Task = Type out the data again. Keep every line exactly the same.

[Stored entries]
>>>>>

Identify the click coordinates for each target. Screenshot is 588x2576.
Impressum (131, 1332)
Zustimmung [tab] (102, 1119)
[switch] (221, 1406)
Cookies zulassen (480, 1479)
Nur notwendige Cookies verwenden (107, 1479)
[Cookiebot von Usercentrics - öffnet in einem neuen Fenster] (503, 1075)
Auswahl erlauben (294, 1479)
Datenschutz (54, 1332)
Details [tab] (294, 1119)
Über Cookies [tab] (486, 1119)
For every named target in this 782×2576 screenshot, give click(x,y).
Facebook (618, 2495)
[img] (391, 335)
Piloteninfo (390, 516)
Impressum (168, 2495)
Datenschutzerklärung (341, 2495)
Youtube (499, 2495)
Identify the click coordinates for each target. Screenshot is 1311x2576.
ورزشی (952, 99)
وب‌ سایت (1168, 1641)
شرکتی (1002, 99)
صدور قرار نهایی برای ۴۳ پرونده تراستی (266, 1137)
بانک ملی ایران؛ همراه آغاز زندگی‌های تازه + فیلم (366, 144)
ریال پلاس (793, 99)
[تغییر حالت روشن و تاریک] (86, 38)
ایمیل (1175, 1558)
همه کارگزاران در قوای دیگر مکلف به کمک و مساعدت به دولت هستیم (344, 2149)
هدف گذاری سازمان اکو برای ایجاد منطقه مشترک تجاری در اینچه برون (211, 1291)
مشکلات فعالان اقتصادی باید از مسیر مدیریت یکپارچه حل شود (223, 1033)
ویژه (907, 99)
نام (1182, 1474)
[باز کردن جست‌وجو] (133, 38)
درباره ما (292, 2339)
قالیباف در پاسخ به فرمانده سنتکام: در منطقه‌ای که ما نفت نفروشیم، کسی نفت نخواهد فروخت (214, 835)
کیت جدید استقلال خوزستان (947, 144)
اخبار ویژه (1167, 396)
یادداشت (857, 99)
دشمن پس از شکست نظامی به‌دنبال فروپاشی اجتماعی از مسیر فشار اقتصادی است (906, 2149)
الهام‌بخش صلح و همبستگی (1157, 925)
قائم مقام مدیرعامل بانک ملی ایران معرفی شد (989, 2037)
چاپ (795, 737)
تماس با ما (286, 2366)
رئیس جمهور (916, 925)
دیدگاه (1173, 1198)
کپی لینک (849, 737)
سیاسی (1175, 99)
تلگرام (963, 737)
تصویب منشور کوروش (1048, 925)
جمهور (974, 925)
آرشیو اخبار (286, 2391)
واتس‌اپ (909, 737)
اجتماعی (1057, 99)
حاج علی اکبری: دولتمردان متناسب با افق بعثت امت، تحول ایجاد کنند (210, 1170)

<<<<<

Final answer =
Identify the click coordinates for each target. Screenshot is 588x2576.
Impressum (131, 1332)
Zustimmung [tab] (102, 1119)
[switch] (221, 1406)
Cookies zulassen (480, 1479)
Nur notwendige Cookies verwenden (107, 1479)
[Cookiebot von Usercentrics - öffnet in einem neuen Fenster] (503, 1075)
Auswahl erlauben (294, 1479)
Datenschutz (54, 1332)
Details [tab] (294, 1119)
Über Cookies [tab] (486, 1119)
For every named target in this 782×2576 screenshot, give click(x,y).
Facebook (618, 2495)
[img] (391, 335)
Piloteninfo (390, 516)
Impressum (168, 2495)
Datenschutzerklärung (341, 2495)
Youtube (499, 2495)
Identify the click coordinates for each target. Screenshot is 1311x2576.
ورزشی (952, 99)
وب‌ سایت (1168, 1641)
شرکتی (1002, 99)
صدور قرار نهایی برای ۴۳ پرونده تراستی (266, 1137)
بانک ملی ایران؛ همراه آغاز زندگی‌های تازه + فیلم (366, 144)
ریال پلاس (793, 99)
[تغییر حالت روشن و تاریک] (86, 38)
ایمیل (1175, 1558)
همه کارگزاران در قوای دیگر مکلف به کمک و مساعدت به دولت هستیم (344, 2149)
هدف گذاری سازمان اکو برای ایجاد منطقه مشترک تجاری در اینچه برون (211, 1291)
مشکلات فعالان اقتصادی باید از مسیر مدیریت یکپارچه حل شود (223, 1033)
ویژه (907, 99)
نام (1182, 1474)
[باز کردن جست‌وجو] (133, 38)
درباره ما (292, 2339)
قالیباف در پاسخ به فرمانده سنتکام: در منطقه‌ای که ما نفت نفروشیم، کسی نفت نخواهد فروخت (214, 835)
کیت جدید استقلال خوزستان (947, 144)
اخبار ویژه (1167, 396)
یادداشت (857, 99)
دشمن پس از شکست نظامی به‌دنبال فروپاشی اجتماعی از مسیر فشار اقتصادی است (906, 2149)
الهام‌بخش صلح و همبستگی (1157, 925)
قائم مقام مدیرعامل بانک ملی ایران معرفی شد (989, 2037)
چاپ (795, 737)
تماس با ما (286, 2366)
رئیس جمهور (916, 925)
دیدگاه (1173, 1198)
کپی لینک (849, 737)
سیاسی (1175, 99)
تلگرام (963, 737)
تصویب منشور کوروش (1048, 925)
جمهور (974, 925)
آرشیو اخبار (286, 2391)
واتس‌اپ (909, 737)
اجتماعی (1057, 99)
حاج علی اکبری: دولتمردان متناسب با افق بعثت امت، تحول ایجاد کنند (210, 1170)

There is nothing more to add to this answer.